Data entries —
■ ■ ■ ■ ■
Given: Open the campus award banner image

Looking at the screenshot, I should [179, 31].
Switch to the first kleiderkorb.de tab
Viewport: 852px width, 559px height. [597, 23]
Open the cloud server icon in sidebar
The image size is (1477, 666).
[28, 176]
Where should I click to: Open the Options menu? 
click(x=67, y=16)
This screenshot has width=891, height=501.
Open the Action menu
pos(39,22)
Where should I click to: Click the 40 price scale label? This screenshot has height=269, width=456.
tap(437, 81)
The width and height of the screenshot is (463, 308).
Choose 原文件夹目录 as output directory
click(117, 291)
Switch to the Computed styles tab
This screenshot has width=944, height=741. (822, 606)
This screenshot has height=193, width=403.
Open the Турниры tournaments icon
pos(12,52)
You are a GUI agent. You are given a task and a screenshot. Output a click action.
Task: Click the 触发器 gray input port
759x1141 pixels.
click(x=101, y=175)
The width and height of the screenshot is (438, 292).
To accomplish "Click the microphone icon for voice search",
■ ■ ■ ■ ■
Task to complete —
Your reply should consist of all the records, set down exactly.

Task solution —
Given: Open the campus award banner image

Looking at the screenshot, I should [179, 31].
Switch to the first kleiderkorb.de tab
Viewport: 852px width, 559px height. [597, 23]
Open the cloud server icon in sidebar
The image size is (1477, 666).
[28, 176]
Where should I click to: Open the Options menu? 
click(x=67, y=16)
This screenshot has width=891, height=501.
Open the Action menu
pos(39,22)
Where should I click to: Click the 40 price scale label? This screenshot has height=269, width=456.
tap(437, 81)
The width and height of the screenshot is (463, 308).
Choose 原文件夹目录 as output directory
click(117, 291)
Switch to the Computed styles tab
This screenshot has width=944, height=741. (822, 606)
This screenshot has height=193, width=403.
Open the Турниры tournaments icon
pos(12,52)
You are a GUI agent. You are given a task and a screenshot. Output a click action.
Task: Click the 触发器 gray input port
759x1141 pixels.
click(x=101, y=175)
The width and height of the screenshot is (438, 292).
To accomplish "Click the microphone icon for voice search",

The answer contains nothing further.